Começou a frequentar a sede do Centro de Cultura Popular de Serpa. “Era um mundo que eu queria descobrir. Comecei a frequentá-la como sendo mais um que queria saber o que lá se passava. Aquilo, efetivamente, era muito grande, era um palacete enorme, com uma atividade de gente madura e isso também fez com que muitos rapazes, como eu, lá fossem. Víamos as pessoas mais velhas que estavam lá e até sabíamos que alguns estavam à frente de partidos políticos de esquerda e que faziam parte do imaginário de alguns jovens, nomeadamente, da minha pessoa. Era gente que tinha uma visão da vida e do que deveria ser o desporto para todos e dali, a tornar-me dirigente, foi um pequeno passo”.

O centro foi uma grande escola para jovens como ele e outras figuras da terra que, ainda hoje, lideram várias coletividades, e o próprio Amarelinho reconhece: “O meu lema é ser útil e andar sempre na linha da frente.

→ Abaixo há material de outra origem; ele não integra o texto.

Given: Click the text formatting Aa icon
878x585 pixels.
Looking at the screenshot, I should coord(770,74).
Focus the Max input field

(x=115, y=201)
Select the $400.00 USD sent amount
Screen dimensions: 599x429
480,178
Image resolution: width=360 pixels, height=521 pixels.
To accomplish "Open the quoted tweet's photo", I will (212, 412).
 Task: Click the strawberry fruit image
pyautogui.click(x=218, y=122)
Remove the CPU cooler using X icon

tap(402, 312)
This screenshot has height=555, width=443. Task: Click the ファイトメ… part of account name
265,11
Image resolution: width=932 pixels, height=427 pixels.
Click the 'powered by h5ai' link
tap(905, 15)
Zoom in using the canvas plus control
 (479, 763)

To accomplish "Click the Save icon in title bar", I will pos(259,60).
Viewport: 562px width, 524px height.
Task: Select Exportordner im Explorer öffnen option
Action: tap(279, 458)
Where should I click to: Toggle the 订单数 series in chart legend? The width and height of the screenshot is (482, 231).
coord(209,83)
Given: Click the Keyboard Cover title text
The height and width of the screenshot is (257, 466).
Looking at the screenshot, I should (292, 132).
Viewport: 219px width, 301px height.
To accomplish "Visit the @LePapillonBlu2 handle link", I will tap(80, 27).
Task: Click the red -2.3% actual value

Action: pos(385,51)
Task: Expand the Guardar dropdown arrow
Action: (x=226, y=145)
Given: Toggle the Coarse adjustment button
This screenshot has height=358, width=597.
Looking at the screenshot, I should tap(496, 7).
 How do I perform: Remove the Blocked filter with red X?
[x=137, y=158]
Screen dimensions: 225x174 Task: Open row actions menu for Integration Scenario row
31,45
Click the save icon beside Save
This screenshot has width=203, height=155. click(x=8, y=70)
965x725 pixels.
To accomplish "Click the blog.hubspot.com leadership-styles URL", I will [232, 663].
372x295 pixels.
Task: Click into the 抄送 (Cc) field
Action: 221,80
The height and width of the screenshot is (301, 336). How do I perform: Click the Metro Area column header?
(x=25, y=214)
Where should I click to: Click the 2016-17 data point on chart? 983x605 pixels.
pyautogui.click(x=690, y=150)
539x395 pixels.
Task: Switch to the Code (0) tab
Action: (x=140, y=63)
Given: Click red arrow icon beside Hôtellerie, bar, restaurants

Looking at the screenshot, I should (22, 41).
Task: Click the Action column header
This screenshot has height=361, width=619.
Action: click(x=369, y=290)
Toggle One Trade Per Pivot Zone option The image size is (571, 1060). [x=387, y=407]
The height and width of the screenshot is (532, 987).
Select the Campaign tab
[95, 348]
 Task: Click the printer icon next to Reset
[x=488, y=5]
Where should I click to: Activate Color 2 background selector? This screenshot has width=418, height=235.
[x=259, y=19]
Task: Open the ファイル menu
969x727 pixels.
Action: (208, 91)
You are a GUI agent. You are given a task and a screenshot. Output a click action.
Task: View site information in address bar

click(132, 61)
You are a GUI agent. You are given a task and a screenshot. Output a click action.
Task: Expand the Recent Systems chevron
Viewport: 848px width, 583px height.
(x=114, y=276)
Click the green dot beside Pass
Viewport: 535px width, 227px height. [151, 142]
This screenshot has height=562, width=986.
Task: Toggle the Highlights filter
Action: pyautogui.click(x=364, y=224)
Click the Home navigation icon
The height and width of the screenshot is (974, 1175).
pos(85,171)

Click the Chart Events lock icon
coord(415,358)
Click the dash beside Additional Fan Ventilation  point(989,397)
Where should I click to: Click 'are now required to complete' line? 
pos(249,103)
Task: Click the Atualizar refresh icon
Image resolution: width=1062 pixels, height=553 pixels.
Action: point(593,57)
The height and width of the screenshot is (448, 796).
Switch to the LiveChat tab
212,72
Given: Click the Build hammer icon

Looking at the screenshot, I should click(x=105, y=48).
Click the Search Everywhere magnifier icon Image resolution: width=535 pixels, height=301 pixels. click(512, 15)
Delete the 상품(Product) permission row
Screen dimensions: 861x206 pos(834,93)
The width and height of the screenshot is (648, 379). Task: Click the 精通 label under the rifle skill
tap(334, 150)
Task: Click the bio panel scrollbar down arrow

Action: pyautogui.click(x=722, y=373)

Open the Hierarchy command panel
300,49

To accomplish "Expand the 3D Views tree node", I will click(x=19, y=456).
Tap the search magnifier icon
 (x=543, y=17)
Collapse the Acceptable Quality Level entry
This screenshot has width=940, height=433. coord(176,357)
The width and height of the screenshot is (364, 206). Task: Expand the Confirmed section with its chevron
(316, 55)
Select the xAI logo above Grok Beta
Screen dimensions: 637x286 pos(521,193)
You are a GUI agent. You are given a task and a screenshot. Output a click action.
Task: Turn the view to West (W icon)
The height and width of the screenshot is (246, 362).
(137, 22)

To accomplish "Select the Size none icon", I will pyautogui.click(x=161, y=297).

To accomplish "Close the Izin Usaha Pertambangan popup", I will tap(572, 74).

Temos que ser úteis à sociedade onde estamos inseridos, até pelos pergaminhos que temos e por aquilo que defendemos”.

O tributo da Associação de Andebol do Algarve, que agora tutela o andebol alentejano, foi bem recebido, mas Amarelinho sublinha: “Nunca penso em prémios, orgulho-me é de sentir que contribuo alguma coisa para o movimento associativo desportivo. Sentir que faço parte de um grupo onde sou mais um coordenador do que propriamente presidente. No centro somos um bloco onde todos decidem em conjunto, porque viemos duma escola onde aprendemos que o coletivo está sempre à frente do individual”.

Mas todos os dias surgem novos desafios. “O que socialmente fazemos com alguns atletas que tenham vidas difíceis. Todos os dias enfrentamos situações em que é preciso olhá-los de frente e tomar decisões e, quando verificamos desvios de comportamento, vamos buscá-los de volta para aqui”.

Sonhos? Quem os não tem? Os de Carlos Amarelinho são legítimos: “Gostava que o centro voltasse a competir na segunda divisão com os atletas aqui formados, que estão espalhados por outros clubes. Gostava também que outras pessoas tomassem gosto por isto e viessem ajudar-nos. Não que eu sinta necessidade de sair para dar lugar aos novos, sinto-me novo. Vou sair porquê? Só por estar cá há 40 anos? Enquanto sentir a mesma alegria e a mesma vontade continuarei”.